A northern Ontario hospital and two senior staff have initiated a $500,000 legal claim against a group of nine activists opposing formal amalgamation as the North East LHIN has begun its own separate investigation into complaints about the hospital.
Among the nine activists is Jim Brown, the former Mayor of Iroquois Falls.
Anger has been confused by finger-pointing over responsibility for the amalgamation proposal.
The North East LHIN is denying claims made by hospital CEO Bruce Peterkin that it is pressuring three hospital boards to amalgamate in Cochrane, Iroquois Falls and Black River-Matheson. They instead put the proposal back on Peterkin, describing it as a volunteer integration.
Getting staff consensus on the formal amalgamation would not be difficult — at present all three hospitals share one administration, with Peterkin serving as CEO of all three. The three hospitals share services under the umbrella of the MICs Group of Health Services.
The principle difference behind the proposal is that instead of having three hospital boards there would be one, reducing local control over the individual sites.
Nobody has yet raised the issue of loss of funding that may result from formal amalgamation due to a new hospital funding formula introduced this year. Having already gone the route proposed for MICs, South Bruce Grey Health Centre has appealed to the South West LHIN for help after losing funding under the scheme. While small hospitals are supposed to be exempt from the formula, amalgamation may make the three big enough for inclusion.
The epicenter of this battle is the Anson General Hospital in Iroquois Falls where 300 people demonstrated outside in February demanding answers from the board over the recent departure of six doctors and a nurse practitioner. They blame Peterkin for the problems, chanting for his resignation. The demonstrators included two individuals who the Timmins Press says were “unceremoniously removed” from the hospital board. One of them was Rene Boucher, another previous Mayor of Iroquois Falls.
The 34-bed Anson General has been under a cloud for months. Activists allege the Anson has a “toxic” work environment that is responsible for the departure of key professionals.
Demonstrators fear that some of the face-to-face care they have received will be replaced by implementation of telemedicine at the hospital. The Ontario Telemedicine Network would link the hospital to distant specialists.
The hospital is also dealing with allegations of improper billing after it assumed management of the Iroquois Falls Family Health Team in January of last year. Christine Blatchford writes in the National Post that doctors at the Anson General were “double-charging” the Health Ministry for the same work.

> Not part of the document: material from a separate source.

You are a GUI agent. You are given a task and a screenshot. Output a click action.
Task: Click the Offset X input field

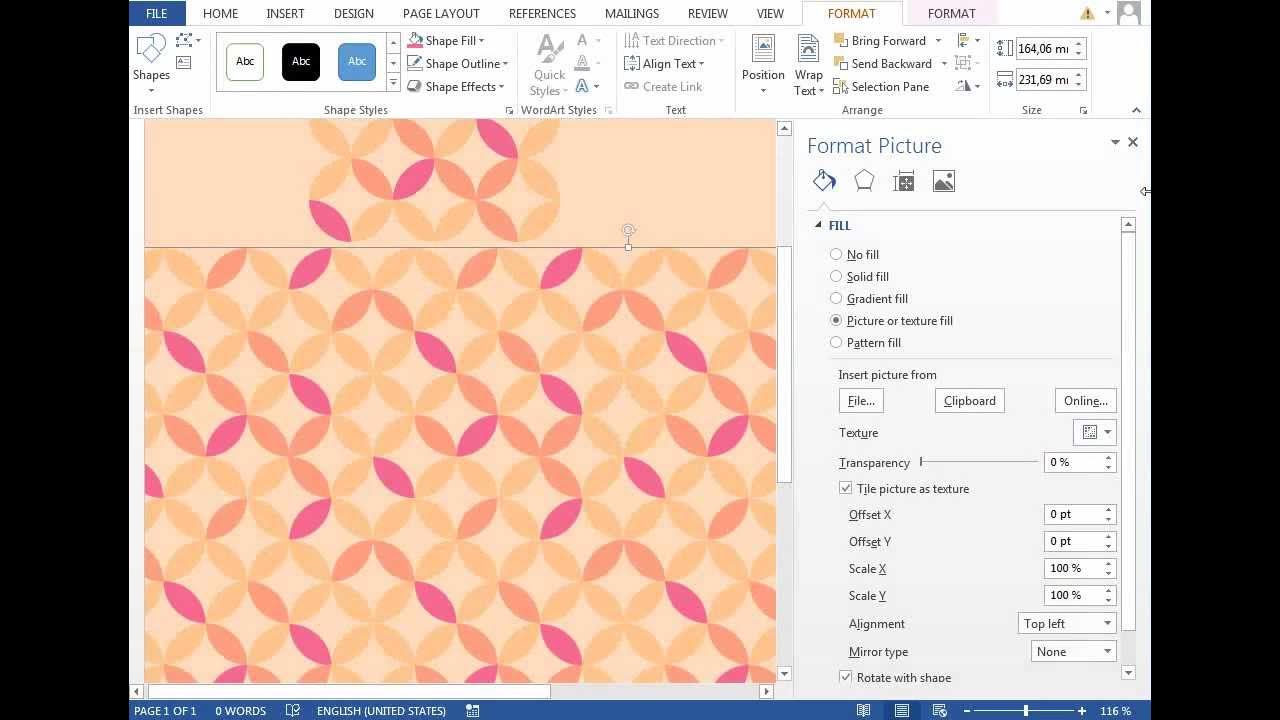[x=1072, y=515]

Physicians are paid an annual “capitation” fee for rostered patients, but it is alleged they were also counting time at the hospital’s ER as part of their service obligations. This is despite separate compensation for their emergency room work.
Peterkin is now telling the media that improper billing and invoicing practices have been “curtailed.”
The North East LHIN has given consulting firm KPMG an April 30 deadline to complete their investigation into the hospital.
Meanwhile NDP MPP John Vanthof told the legislature that the legal action was “to intimidate the people who were actually standing up for the community” and questioned the use of hospital funding to pay for the high-profile Toronto law firm engaged by MICs.
He called upon Health Minister Deb Matthews to protect the nine whistleblowers.
Vanthof said it took “repeated requests” for the LHIN to initiate its investigation.
Meanwhile the current Mayors of the three towns covered by MICs issued their own release. The unusual release emphasized it is not their role to become involved in the “business affairs” of these hospitals.